In a week where starting quarterback Drew Tate was ruled out of action because of a fractured forearm, and slotback Nik Lewis got into hot water with the CFL for an offensive tweet, the Stampeders will rely on Cornish’s steadiness and professionalism to qualify for the 100th Grey Cup. Calgary scored a division-leading 535 points this season, mostly with quarterback Kevin Glenn at the controls, but it will be up against a B.C. defence that permitted a league-low 354 points.
In perhaps the most interesting subplot of the matchup, the Stamps and the Lions share a unique luxury – the ability to use a Canadian as a feature back.
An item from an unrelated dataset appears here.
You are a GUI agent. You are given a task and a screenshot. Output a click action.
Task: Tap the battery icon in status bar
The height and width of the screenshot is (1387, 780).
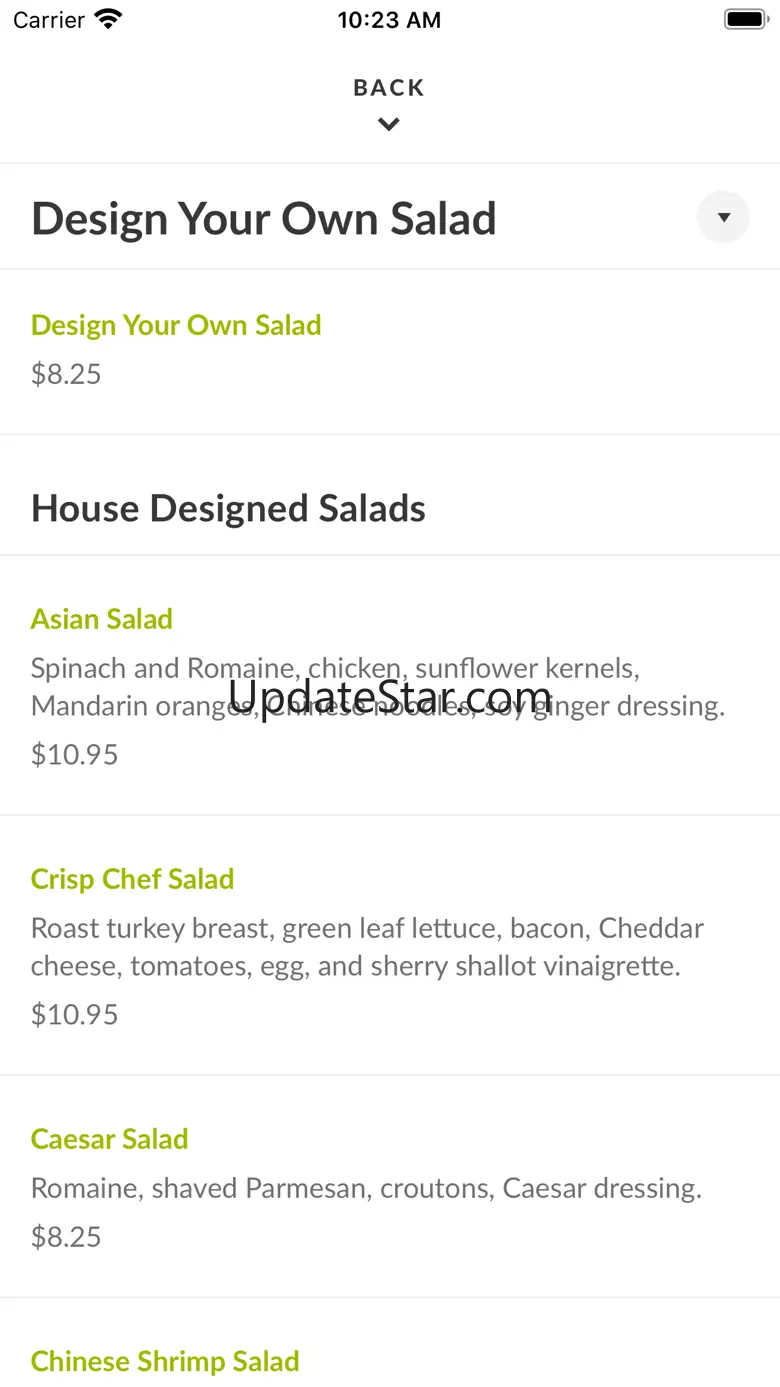tap(745, 19)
Accordingly, there is temptation to see the game as a showdown between Cornish and his B.C. counterpart, Andrew Harris.
After all, Cornish, born in Burnaby, B.C., led the CFL in rushing with 1,457 yards this regular season; Harris finished third with 1,112. Harris, born in Winnipeg, led the league in total yards from the line of scrimmage (1,830); Cornish finished in second place with 1,795 yards.
These were unprecedented achievements for two non-import backs and came about in Calgary partly because the Stamps turned the starting job over to Cornish after cutting ties with Joffrey Reynolds.
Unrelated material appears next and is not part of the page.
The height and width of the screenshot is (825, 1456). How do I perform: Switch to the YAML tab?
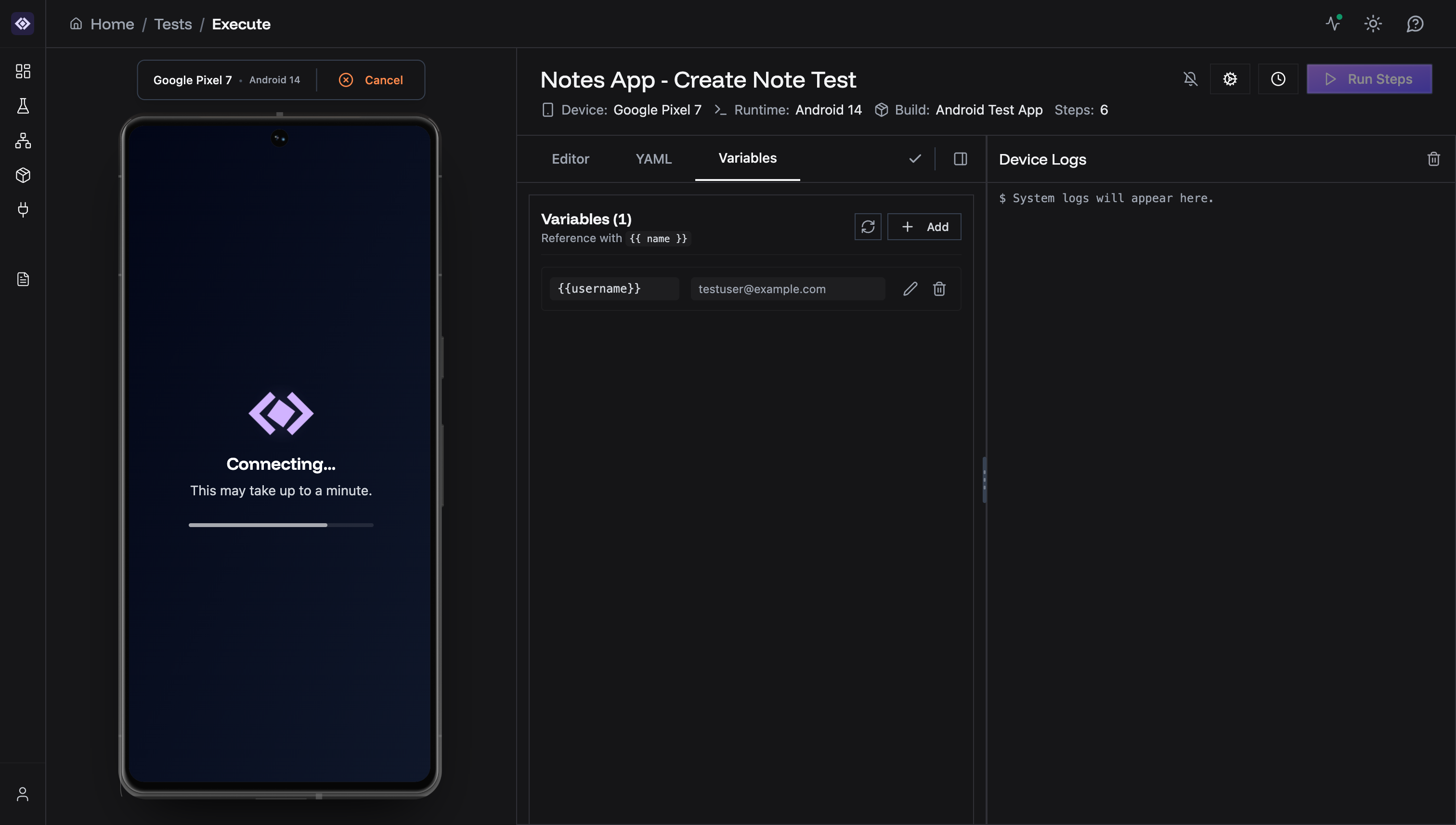click(x=653, y=159)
Cornish responded to his increased workload with a breakthrough season, finishing with more run yardage than any other Canadian running back in history. In 20 weeks, he was selected the CFL’s top Canadian eight times, while Harris won the honour three times. Their respective seasons may lead you to think there’s an evolution going on here, but Cornish is not so sure.
“I’m not sure I’m prepared to say it’s a trend,” he said. “I’m going to say Andrew Harris is a very special athlete. For him to be able to come through the junior program and do what he’s done, it just doesn’t happen. I’m saying he’s a rare specimen.
“For me, I didn’t take the traditional route either. I would say we’ve both established ourselves in different ways, in different places, but I would say it’s more of a rarity than a trend.”
Cornish is the more powerful back, Harris far shiftier.
“I would say he is more of a hybrid runner,” Cornish said. “I would say he’s a better open-field runner than I am. He’s gifted with a great set of talents. Sometimes, I find myself wishing I had some of those talents.
“It’s a good opportunity to go head-to-head. I know he’s looking forward to playing against us. I’m looking forward to it too.”
This will be the 11th time Calgary plays B.C. in the playoffs. Their most recent meeting came in the 2008 final, when the Stampeders won 22-18 en route to their sixth Grey Cup title. Overall, the Stamps have won seven of their 10 previous playoff matchups.
B.C. took two of three games this season, including a 27-22 victory on Oct. 6 at B.C. Place Stadium. Both teams finished the regular season with 10-3 records in their final 13 games.
Indoors, with the roof closed at B.C. Place, the Stampeders anticipate it could be a madhouse. To prepare, they piped in artificial crowd noise over the speakers at McMahon Stadium during practices this week. Cornish thought it was a prudent move, given how when the decibel count rises, “we can’t have a cadence.”
“It gets your mind ready,” Cornish said. “I think they’ve sold 50,000 tickets already, so that’s a big crowd. That’s going to be our biggest crowd of the season. So it’ll be loud. B.C. Place is loud off the bat and it’s going to be closed as well. So we have to be focused and do whatever we need to do to win.”
Calgary enters the game fresh off a 36-30 victory over the Saskatchewan Roughriders in the West Division semi-final, in which Cornish ran for 109 yards on 18 carries. Overall, he had 140 yards in three regular-season games versus the Lions, a span that included his worst individual outing of the season – a 34-8 loss in the fifth week, when he was held to a season-low minus-one yard on six carries.
From there, Cornish’s season took off, as did Calgary’s.
“The coaching staff has always told me, ‘Get five. Don’t worry about making big plays, get five yards and do your thing after that,’” Cornish said. “I think we succeeded in that.”